*EXERCISE TASK*: Extend the piece on US missile defense plans in Eastern Europe, beginning after its final sentence.

*SOURCE*:
-- Start --

US missile defence plans require scrutiny.

The utility and value of missile defence systems remain unproven, but the United States plans to go ahead and deploy one in Eastern Europe regardless. The plan has delighted some former satellites of the Soviet Union, such as Poland, but irked other European nations, and remains of questionable relevance to US defence needs. Unfortunately, no one in Congress is saying so.

Defence officials say that ten interceptors in Poland and a radar in the Czech Republic are needed to protect the United States and its allies from yet-to-be developed Iranian ballistic missiles. But Russia's President Vladimir Putin believes that the shield has other purposes. On 27 April, shortly after a visit from US defence secretary Robert Gates, Putin announced that he would retaliate against the missile defence plan by pulling out of the 1990 Treaty on Conventional Armed Forces in Europe. US allies in Western Europe are irritated, meanwhile, that negotiations over the expansion will take place through bilateral channels, circumventing NATO.

But Democrats in Congress, who have long been suspicious of the missile defence system, are reluctant to oppose it. At Senate hearings last week, the Missile Defense Agency asked for nearly $9 billion in the next financial year, most of it to purchase early-warning radars and long-range interceptors, including some of the equipment for the European sites.

The panel's chairman, Daniel Inouye (Democrat, Hawaii), told the agency's leaders that they should be “proud” of their achievements and called for a beefing up of the system's capability. Two of the system's opponents, Dianne Feinstein (Democrat, California) and Byron Dorgan (Democrat, North Dakota), did raise specific concerns about its ability to detect decoys. But nobody was ready to side with Putin and publicly question the agency's plans to field the new interceptors.

That's unfortunate, because the missile defence project remains as technically questionable and strategically undesirable as ever. In tests, the interceptors have had mixed success at striking incoming warheads. Physicists have long been cautious about their effectiveness, and advocacy groups such as the Union of Concerned Scientists and the Federation of American Scientists continue to express deep scepticism over whether such a system can ever stop an incoming ballistic-missile attack. They think the system remains vulnerable to decoys and other relatively simple countermeasures.

-- End --

*STORED ROWS*:
-- Start --

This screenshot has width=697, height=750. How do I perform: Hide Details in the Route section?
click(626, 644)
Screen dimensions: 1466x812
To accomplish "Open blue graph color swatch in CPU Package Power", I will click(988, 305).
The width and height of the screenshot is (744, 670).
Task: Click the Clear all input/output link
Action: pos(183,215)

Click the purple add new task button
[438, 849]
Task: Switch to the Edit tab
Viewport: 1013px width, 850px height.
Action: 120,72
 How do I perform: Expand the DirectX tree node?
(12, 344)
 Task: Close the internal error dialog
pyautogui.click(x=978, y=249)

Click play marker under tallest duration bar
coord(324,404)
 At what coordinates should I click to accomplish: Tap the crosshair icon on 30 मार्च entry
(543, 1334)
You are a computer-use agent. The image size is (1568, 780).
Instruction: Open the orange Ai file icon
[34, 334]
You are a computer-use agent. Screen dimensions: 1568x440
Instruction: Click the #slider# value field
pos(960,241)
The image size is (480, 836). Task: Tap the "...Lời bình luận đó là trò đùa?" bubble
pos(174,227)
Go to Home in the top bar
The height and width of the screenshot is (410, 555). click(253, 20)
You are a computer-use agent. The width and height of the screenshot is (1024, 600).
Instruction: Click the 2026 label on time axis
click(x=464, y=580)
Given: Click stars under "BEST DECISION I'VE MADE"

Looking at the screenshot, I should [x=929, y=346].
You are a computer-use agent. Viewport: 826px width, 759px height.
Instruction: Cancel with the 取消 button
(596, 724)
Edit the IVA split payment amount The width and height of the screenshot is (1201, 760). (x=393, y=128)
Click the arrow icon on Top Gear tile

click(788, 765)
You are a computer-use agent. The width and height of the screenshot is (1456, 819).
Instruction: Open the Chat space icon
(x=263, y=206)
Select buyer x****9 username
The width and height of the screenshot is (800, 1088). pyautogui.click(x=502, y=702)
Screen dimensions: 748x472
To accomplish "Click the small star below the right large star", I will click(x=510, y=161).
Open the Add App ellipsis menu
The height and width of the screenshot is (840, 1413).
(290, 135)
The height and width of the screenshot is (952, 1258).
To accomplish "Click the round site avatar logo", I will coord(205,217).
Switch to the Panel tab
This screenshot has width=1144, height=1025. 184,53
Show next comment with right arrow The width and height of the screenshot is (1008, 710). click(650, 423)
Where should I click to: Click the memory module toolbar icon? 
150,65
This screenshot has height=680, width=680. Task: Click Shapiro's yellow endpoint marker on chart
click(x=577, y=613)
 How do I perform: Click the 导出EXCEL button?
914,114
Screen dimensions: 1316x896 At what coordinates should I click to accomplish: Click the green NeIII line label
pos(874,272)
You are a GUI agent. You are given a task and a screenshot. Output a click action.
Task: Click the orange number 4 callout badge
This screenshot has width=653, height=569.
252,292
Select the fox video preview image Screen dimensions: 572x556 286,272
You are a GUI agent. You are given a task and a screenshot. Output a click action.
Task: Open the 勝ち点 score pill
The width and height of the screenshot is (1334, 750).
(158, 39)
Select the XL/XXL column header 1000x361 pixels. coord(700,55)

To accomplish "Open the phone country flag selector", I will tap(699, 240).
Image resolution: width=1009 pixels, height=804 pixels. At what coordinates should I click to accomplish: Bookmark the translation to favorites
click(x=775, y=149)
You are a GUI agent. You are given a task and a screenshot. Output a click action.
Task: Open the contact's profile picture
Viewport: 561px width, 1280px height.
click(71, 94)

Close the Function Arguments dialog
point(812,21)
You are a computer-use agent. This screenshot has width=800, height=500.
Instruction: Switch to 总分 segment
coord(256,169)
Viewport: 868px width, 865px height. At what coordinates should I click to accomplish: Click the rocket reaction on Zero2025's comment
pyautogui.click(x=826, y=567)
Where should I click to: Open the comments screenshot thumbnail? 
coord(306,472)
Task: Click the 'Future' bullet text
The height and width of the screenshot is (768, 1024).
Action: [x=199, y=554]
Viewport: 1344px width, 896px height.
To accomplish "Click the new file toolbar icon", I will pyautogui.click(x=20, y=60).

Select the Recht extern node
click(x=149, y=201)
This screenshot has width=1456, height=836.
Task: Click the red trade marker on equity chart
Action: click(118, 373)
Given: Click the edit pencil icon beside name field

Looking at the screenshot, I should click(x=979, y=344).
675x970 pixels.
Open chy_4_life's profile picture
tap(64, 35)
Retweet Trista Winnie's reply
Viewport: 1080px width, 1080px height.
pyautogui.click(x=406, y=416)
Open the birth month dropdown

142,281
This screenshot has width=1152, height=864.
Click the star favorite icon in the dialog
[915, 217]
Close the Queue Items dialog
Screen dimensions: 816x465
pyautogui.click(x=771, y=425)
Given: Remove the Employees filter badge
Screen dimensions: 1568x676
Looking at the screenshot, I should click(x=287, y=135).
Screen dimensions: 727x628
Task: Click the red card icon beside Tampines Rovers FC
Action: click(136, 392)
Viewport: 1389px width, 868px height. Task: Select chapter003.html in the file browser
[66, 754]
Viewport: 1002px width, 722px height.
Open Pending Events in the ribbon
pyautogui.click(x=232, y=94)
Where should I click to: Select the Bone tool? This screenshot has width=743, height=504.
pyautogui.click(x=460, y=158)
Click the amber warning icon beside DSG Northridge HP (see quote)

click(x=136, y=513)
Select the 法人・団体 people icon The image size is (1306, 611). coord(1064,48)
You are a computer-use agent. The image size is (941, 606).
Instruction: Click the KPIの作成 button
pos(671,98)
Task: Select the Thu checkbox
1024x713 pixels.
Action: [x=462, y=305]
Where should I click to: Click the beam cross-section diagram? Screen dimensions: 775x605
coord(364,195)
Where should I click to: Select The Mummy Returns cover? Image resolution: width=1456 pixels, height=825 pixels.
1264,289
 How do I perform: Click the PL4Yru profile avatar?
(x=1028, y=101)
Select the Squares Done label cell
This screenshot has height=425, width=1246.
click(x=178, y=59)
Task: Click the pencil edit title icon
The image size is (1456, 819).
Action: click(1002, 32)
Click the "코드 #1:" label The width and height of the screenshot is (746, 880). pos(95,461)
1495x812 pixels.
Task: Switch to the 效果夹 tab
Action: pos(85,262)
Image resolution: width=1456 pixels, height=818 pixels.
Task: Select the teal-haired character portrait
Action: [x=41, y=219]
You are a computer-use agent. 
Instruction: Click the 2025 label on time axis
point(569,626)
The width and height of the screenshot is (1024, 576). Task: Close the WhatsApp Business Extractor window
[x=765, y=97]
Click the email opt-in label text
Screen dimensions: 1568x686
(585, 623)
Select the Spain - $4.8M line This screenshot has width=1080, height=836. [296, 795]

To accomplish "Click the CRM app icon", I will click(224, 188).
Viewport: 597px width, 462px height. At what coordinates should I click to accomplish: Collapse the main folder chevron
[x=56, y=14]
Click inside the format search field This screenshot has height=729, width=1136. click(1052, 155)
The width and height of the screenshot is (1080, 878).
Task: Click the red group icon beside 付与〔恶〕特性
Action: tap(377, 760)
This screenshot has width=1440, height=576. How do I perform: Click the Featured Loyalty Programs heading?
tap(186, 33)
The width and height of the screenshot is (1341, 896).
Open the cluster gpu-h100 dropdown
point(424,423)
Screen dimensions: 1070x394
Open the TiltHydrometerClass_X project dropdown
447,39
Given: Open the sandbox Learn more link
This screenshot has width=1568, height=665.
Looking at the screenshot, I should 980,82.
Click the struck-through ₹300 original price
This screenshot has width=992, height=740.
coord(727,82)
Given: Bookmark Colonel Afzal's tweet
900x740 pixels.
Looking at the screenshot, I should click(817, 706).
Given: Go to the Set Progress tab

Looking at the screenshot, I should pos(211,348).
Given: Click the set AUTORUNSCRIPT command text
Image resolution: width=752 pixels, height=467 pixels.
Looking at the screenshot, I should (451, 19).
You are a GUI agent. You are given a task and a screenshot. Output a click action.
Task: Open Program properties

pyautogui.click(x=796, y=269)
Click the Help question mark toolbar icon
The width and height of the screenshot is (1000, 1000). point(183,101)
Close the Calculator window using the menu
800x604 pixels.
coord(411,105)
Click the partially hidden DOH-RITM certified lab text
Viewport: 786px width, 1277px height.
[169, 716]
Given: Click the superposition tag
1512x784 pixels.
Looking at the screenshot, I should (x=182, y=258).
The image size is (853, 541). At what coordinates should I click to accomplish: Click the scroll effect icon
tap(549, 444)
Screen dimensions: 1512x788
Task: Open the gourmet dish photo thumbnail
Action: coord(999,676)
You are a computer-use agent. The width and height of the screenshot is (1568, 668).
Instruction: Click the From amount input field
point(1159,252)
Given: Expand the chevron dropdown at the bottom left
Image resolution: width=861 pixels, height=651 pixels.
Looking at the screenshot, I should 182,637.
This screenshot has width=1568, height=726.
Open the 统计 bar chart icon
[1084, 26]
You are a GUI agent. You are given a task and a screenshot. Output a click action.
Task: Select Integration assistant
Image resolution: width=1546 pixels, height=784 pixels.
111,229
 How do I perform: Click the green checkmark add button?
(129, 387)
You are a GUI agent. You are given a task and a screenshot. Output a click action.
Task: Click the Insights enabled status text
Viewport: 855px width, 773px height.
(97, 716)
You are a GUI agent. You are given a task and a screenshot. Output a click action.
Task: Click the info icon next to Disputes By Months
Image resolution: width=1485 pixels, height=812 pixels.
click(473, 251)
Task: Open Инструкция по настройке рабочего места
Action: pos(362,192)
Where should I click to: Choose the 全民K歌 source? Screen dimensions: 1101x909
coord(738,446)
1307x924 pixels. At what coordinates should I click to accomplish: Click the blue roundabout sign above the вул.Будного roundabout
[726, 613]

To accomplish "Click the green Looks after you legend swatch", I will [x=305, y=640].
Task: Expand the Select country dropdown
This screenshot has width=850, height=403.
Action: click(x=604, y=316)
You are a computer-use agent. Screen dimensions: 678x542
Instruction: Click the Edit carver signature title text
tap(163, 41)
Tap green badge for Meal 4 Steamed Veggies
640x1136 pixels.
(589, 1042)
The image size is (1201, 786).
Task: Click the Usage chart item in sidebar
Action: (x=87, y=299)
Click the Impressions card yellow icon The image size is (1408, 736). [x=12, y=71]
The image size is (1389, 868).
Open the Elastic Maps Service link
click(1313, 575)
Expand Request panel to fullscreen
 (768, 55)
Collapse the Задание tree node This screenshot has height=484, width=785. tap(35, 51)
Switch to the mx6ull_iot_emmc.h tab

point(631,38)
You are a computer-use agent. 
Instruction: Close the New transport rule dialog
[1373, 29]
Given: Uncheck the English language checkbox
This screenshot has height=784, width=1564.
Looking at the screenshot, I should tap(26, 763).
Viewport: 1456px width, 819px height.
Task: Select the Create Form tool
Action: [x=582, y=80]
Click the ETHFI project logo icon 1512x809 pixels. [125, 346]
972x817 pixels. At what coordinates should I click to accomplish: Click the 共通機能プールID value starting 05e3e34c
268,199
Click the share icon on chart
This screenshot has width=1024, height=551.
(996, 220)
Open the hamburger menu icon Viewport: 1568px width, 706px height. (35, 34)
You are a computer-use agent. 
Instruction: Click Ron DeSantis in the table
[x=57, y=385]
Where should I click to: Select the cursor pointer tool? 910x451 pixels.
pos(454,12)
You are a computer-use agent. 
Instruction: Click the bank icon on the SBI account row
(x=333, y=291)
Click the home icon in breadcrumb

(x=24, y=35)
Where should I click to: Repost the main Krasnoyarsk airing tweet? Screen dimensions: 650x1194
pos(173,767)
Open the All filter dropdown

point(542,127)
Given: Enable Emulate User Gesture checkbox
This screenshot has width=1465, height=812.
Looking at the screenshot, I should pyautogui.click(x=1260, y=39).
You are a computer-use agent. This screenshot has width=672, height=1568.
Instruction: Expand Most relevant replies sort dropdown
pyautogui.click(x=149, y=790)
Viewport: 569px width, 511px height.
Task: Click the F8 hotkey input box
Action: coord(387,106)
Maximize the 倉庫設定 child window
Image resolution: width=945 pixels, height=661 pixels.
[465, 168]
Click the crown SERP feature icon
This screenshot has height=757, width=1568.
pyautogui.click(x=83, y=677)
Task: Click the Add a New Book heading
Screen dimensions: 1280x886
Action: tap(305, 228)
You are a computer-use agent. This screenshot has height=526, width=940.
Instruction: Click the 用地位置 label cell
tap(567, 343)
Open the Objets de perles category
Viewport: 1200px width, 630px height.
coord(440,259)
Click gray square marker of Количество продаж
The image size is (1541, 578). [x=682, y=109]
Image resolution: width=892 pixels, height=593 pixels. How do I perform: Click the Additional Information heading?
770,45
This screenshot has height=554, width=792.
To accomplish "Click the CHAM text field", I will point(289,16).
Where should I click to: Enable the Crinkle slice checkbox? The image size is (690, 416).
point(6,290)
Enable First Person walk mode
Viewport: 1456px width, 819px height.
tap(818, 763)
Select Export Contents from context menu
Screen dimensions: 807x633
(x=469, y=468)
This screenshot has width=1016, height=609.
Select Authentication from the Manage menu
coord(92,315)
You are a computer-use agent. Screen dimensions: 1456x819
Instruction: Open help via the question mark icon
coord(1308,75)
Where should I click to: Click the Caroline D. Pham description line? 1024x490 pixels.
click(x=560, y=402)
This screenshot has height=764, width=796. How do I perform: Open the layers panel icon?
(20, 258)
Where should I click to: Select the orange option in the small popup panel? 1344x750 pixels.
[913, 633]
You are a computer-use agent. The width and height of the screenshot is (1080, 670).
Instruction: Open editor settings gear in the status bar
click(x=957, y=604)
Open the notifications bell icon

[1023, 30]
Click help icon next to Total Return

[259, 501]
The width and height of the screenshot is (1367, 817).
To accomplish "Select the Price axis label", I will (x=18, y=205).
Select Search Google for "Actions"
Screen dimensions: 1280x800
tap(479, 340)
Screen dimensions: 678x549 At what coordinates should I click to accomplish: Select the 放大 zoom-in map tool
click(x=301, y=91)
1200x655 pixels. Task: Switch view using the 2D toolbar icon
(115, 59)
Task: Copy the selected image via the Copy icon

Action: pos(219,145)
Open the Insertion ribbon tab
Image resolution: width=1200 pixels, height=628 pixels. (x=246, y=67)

-- End --

*EXPECTED ANSWER*:
Furthermore, this brittle defence can do nothing to stop cruise missiles of the sort already developed by Iran, nor can it intercept a warhead smuggled into the country on a truck or boat. In today's security environment, these threats are more direct than the long-range missile capability that Iran and North Korea do not yet have.

But last week's hearing suggests that missile defence may have become a pariah issue for the Democrats. Like gun control — an idea that cannot speak its name, even in the wake of last month's horrific shooting at Virginia Tech — the abandonment of missile defence seems to be politically out-of-bounds. Most leading Democrats are reluctant to oppose the programme — a form of defence that some polls suggest Americans mistakenly think they already have — in case it makes them look soft on national security. Nobody wins elections by dispelling illusions of security, and a few billion dollars is a small price to pay for political expediency, at least where Pentagon budgets are concerned.

But if the system is sham, as well as a menace to foreign relations, no more money should be wasted on it. Instead of humbly waving the programme's massive budget through, Congress should be asking the Government Accountability Office to establish exactly what US taxpayers have got for the tens of billions of dollars that the Bush administration has expended in pursuit of this myopic vision.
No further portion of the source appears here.